[Last modified: March, 25 2019 03:51 PM]
Translation as a change of substance…
Welcome to the Library.
We have the chance, in this room, to feel, even virtually, the aura of a great book. The first English translation of the Elements of Geometry by Euclid, published in 1570.
This leads us to reflect on the process of translation, while relating it to the idea of change in objects.
Translation… Translation is quite a mysterious thing, and one with great importance. As stated by the translation theorist Lawrence Venuti, “Translation changes everything”.
It is a form of manufacture prompted by humans enabling the transmission of ideas that goes beyond language barriers. The work behind that transmission is quite complex, and considered in various, sometimes divergent, ways. One of the golden rules of translation could be: non verbum e verbo sed sensum de senso (which, translated quite literally means “not word for word but sense for sense”). This idea already reveals the difficulty, the subtlety, of translation. It is not a change that simply and roughly takes a word and finds its equivalent in another language. This thoughtless act could destroy a text. But then, what happens? How can a text be changed, while being preserved? Are words and meanings always opposed and if so, what should one prioritise? This sentence by Eugene Nida, a linguist that worked on translation studies, might be able to help us: “A translator’s purposes may involve much more than information. […] a translator is not content to have receptors say, “This is intelligible to us.” Rather, he is looking for some such response as, “This is meaningful for us.”’
It is worth noting that Euclid’s book differs from other types of literature as it is a scientific work. Translation, in that case, is less concerned by preserving a specific writing style, with its distinguishing particularities. Commonly, scientific literature is known as more neutral, its aim being to express as clearly as possible a mathematical concept. The history of Euclid’s elements transmission is however remarkable, and quite interesting to look into.
The original text is said to have been written around the start of the 3rd century BC. It was then transmitted by many manuscripts in Greek, translated and commentated since the Antiquity but especially during the Middle-Ages where translations in Latin, Arabic, Persian, Hebrew, Armenian, started to emerge. A very complex succession of interventions makes difficult the task to reveal the work that is originally from Euclid from the later additions. Some even say that the statements of the Elements are from Euclid when the majority of the demonstrations could be credited to Theon of Alexandria, that lived during the 4th century AD. In the present book, the 16th element is an addition by François de Foix, a bishop that was born in 1502.

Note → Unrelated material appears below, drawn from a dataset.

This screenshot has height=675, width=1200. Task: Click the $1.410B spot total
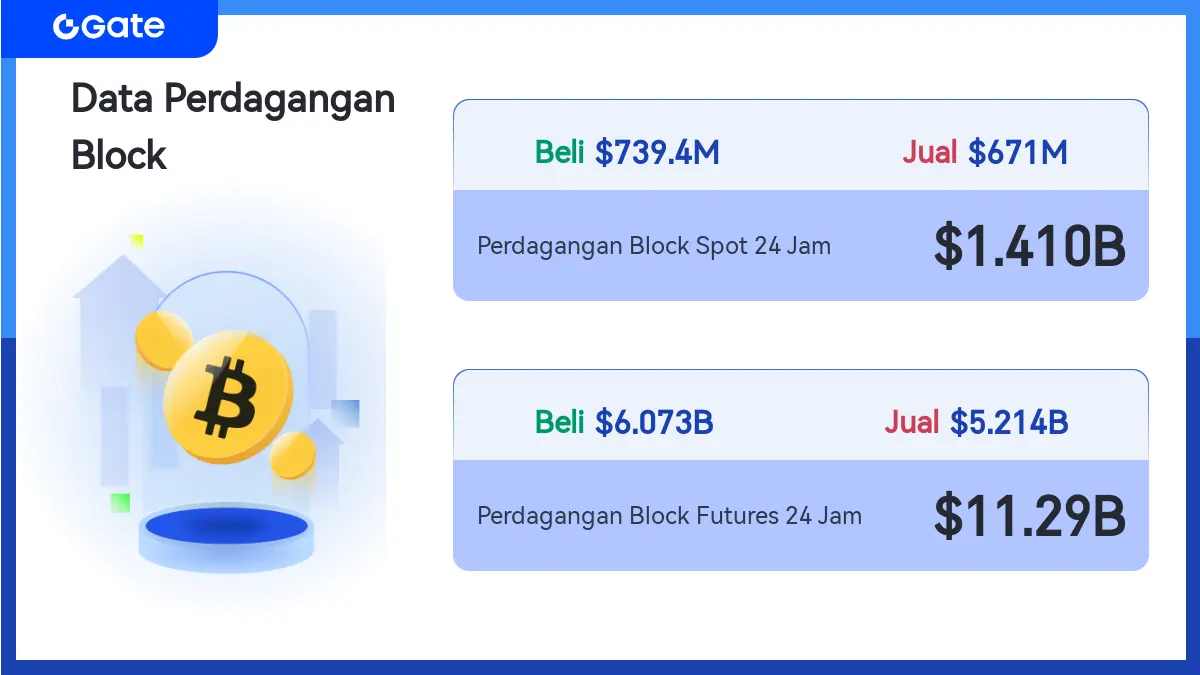(x=1030, y=246)
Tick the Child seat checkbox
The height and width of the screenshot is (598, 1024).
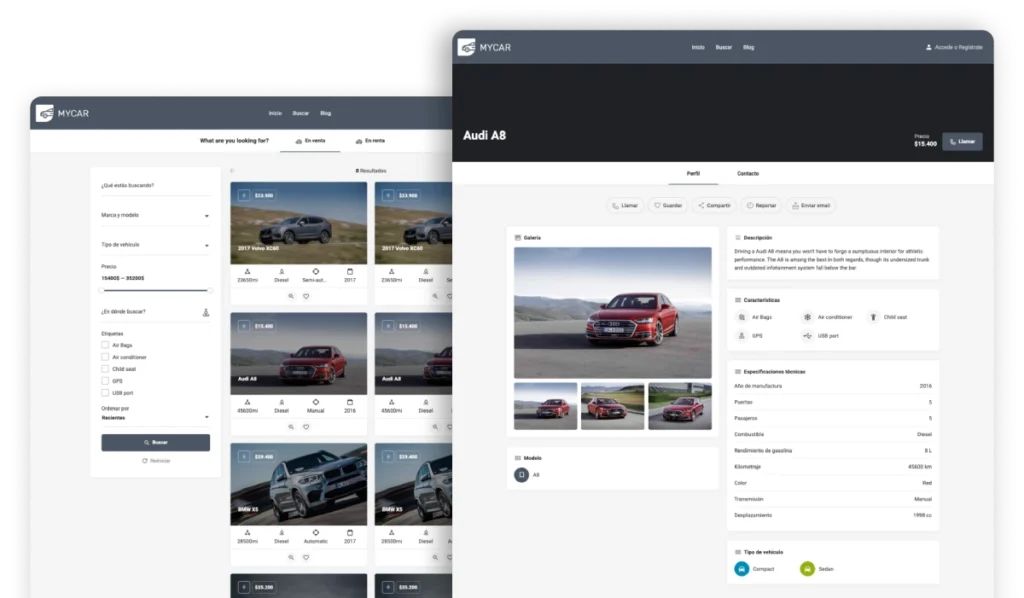tap(105, 369)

It is clear that translation is what made possible the development and preservation of geometry, a set of internalised rules today used today to perceive the entire world. Translation represents a change of substance, of meaning and words that can interestingly be considered as a sort of metamorphosis, a reincarnation or even a resurrection, especially when dealing with translating languages that are extinct.
Studying this particular book illustrates how translation embodies a clear form of change and is what can make ideas survive. This then leads to consider a book as an object that has a life, a history, and, most importantly, an afterlife, a term that can be used “with an entirely unmetaphorical objectivity”, to quote the wonderful work of Walter Benjamin on translation.
Indeed, translating always obviously comes after a text is written, and sometimes much later, as there needs to be time to find a translator interested and capable in working on a text in a faithful way. A translation can be seen, in a way, is the afterlife of a text. This afterlife is necessarily a change of state, but also a continuation of a previous life, its preservation. A book sometimes owes its existence, its continuation of life, to a translation Translating means making choices, sacrificing a formulation for linguistic purposes. It is a dangerous balance between faithfulness to the original text and its adaptation to be understandable and reachable to other cultures. Translation plays with the very limits of language and its implications, carefully considering its logic, symbolic values, and most importantly how it is directly linked with a culture, a whole form of perceiving the world that is something untranslatable and shouldn’t be appropriated in any way.
Courtesy of UCL Rare Books Collection / Accession number: UCL0033476 /
Period: United Kingdom (1570) / Collection: Rare Books, Euclid Collection /
Material Composition : Paper, ink, leather, animal glue /
Dimensions : about 17cm by 33cm, about 10cm thick, numeration of 464 leaves
Object Label
The book dates back from 1570 and was printed by a controversial printer, John Daye, a Protestant that had been imprisoned when Queen Mary was in power because of his faith and habit of printing some very religiously engaged texts. John Graves, an important donator to UCL Library, was in possession of the book until his collection was bequeathed to the university when he died, in 1870. A page in the end contains a watermark, a drawing engraved in the paper that indicated by who the paper was produced. The final page shows an engraving of the publisher himself, dated from 1562. The book contains a long and explicit preface written by the mathematician and magic-enthusiastic John Dee, in 1570. Lastly, as seen in the pictures above, this work has the incredible particularity of containing 3-D pop-up figures that have been carefully constructed presumably in order to make the understanding of these new scientific principles more approachable. Interestingly, this represents a strong pedagogical will as well as a change in dimension, that is extremely modern for the time, given how printing was still a difficult and slow process at the time.